● **WHAT IS BEING ASKED**
This exercise calls for a copy of every line in the listing below that carries the word "checkbox".

● **INFORMATION SUPPLIED**

------------------------------------------------------------

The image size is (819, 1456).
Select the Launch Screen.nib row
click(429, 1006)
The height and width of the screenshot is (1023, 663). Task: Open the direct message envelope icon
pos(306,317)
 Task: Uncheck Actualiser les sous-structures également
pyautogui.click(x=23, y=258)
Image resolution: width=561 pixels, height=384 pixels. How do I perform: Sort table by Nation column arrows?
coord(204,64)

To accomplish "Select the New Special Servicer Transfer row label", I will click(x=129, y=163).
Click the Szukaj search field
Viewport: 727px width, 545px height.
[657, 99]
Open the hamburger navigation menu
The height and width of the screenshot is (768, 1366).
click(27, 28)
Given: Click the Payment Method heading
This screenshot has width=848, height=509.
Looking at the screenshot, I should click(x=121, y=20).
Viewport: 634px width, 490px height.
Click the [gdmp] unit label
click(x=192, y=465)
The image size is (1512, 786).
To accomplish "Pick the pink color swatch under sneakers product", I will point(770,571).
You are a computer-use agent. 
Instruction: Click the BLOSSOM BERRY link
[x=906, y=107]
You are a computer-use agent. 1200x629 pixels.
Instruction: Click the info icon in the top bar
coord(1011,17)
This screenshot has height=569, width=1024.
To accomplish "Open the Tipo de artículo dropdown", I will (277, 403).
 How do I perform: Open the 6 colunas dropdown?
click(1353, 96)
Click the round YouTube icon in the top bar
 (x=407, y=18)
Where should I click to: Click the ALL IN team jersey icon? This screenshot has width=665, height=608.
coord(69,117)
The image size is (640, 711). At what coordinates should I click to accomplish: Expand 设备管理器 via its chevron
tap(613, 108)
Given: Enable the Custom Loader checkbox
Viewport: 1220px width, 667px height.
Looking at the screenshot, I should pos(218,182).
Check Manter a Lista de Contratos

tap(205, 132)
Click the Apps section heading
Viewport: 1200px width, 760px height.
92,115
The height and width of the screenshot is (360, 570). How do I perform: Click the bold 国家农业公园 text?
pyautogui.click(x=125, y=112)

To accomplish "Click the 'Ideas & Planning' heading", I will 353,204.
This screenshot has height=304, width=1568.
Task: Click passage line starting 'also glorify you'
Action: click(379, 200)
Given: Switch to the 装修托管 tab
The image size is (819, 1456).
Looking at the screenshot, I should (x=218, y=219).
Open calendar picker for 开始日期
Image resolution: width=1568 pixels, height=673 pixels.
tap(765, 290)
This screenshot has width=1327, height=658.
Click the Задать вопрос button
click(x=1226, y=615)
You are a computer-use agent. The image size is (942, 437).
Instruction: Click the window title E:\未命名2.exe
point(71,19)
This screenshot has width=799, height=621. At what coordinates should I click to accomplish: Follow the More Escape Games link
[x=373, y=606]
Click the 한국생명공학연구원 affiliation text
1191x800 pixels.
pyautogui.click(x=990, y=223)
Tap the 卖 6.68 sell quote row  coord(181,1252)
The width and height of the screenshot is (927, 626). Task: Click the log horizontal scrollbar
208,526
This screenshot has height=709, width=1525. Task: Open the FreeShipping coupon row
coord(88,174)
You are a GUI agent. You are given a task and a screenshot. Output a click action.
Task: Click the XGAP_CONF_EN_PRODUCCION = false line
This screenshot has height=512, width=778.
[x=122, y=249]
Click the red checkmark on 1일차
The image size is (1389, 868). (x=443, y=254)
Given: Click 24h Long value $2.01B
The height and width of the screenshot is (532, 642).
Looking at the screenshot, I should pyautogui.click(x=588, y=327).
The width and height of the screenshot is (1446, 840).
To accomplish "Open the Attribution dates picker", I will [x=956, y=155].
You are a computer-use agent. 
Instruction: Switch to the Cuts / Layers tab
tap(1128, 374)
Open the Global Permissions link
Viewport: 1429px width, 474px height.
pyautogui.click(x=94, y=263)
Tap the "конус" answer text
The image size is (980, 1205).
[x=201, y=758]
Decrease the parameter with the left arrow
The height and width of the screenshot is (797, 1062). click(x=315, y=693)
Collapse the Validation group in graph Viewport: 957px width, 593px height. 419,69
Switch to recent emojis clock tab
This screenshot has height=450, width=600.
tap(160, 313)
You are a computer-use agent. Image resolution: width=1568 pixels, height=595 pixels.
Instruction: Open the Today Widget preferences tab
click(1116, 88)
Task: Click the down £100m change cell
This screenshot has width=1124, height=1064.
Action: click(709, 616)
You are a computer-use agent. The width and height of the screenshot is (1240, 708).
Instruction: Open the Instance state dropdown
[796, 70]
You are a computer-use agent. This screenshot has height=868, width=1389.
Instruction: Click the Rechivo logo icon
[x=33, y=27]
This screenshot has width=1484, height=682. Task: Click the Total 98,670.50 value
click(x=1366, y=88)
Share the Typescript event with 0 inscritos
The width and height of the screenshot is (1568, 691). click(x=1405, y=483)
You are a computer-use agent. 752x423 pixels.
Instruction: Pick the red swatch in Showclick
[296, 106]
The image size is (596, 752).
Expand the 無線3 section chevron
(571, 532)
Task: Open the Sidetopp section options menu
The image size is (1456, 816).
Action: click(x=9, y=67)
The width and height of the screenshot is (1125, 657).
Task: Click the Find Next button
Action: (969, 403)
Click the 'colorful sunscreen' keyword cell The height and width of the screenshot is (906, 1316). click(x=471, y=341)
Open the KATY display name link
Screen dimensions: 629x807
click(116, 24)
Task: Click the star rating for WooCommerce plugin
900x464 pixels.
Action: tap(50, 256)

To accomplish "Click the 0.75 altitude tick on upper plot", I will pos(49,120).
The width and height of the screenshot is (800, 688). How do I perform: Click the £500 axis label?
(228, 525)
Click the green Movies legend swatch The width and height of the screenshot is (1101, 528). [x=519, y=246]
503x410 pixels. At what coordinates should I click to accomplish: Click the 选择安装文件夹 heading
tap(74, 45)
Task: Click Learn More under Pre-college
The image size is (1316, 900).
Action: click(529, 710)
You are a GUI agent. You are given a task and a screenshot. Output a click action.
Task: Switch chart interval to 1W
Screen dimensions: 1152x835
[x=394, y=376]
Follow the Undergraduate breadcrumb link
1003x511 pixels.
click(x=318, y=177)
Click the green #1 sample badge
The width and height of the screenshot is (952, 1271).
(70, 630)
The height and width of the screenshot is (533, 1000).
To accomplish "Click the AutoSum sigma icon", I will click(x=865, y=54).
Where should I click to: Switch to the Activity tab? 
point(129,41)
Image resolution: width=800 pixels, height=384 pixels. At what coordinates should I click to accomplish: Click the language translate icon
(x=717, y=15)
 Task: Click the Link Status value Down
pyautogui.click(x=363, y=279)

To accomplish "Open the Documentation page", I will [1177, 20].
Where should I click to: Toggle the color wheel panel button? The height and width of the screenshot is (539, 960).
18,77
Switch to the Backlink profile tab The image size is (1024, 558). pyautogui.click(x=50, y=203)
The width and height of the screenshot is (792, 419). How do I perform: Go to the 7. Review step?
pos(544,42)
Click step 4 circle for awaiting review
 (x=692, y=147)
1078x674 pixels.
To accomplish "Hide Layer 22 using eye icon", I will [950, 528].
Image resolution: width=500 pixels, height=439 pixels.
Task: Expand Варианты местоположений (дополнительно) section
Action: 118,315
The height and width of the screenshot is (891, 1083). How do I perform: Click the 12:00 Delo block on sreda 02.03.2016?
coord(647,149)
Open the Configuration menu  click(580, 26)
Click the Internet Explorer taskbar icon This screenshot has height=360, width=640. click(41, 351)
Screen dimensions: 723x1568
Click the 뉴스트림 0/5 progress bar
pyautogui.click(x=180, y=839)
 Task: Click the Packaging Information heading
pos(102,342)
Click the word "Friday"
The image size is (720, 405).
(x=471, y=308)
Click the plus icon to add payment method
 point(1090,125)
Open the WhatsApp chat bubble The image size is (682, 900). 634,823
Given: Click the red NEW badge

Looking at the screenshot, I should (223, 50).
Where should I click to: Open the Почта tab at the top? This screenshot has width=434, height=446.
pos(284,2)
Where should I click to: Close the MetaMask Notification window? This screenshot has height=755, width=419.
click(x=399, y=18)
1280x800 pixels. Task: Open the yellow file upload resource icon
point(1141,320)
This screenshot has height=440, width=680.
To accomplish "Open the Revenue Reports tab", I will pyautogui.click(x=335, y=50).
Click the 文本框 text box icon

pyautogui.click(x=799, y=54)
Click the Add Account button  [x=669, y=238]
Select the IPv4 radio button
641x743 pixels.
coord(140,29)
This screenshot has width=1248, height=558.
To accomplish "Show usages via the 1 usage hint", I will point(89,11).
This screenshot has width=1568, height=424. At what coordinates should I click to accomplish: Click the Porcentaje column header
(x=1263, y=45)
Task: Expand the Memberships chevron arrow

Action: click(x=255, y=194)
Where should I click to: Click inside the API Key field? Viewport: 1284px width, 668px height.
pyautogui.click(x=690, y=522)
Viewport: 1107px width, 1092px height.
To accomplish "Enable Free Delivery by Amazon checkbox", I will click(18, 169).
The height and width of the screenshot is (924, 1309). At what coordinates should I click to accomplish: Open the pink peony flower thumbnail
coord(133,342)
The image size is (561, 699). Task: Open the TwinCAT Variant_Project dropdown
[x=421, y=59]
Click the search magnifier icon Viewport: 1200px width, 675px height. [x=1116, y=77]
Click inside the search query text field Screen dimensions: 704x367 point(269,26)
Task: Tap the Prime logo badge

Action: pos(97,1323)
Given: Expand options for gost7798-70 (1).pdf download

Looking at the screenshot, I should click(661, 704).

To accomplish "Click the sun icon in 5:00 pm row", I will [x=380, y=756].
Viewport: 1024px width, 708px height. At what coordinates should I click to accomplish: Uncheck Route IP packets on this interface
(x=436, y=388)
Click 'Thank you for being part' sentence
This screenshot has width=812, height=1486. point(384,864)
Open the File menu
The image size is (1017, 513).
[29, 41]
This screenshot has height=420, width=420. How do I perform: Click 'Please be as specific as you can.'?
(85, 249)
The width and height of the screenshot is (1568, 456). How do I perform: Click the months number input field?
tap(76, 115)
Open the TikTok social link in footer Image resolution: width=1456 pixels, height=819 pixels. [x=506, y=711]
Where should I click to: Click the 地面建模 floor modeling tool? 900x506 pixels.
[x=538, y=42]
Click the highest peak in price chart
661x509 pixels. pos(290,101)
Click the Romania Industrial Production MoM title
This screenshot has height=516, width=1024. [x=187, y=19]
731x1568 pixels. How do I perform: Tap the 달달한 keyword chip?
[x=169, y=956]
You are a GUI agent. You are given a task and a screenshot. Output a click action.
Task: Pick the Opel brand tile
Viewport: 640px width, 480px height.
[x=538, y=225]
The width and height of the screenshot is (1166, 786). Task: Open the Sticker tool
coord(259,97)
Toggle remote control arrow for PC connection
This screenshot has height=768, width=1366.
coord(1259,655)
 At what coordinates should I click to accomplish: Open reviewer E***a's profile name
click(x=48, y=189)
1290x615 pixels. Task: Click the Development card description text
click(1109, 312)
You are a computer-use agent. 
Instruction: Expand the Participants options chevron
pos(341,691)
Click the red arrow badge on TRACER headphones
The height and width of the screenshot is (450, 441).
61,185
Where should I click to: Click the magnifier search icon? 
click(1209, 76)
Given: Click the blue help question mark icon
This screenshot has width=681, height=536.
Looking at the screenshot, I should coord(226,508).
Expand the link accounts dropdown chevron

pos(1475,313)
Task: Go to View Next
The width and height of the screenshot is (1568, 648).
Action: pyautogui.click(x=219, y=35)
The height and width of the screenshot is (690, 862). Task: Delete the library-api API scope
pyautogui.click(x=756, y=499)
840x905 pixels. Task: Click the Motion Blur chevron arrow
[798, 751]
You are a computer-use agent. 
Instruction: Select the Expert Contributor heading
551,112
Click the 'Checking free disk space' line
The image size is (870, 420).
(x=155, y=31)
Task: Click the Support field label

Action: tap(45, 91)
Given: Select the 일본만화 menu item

------------------------------------------------------------

● **SOLUTION TO THE EXERCISE**
Given: Enable the Custom Loader checkbox
To accomplish "Enable Free Delivery by Amazon checkbox", I will click(18, 169).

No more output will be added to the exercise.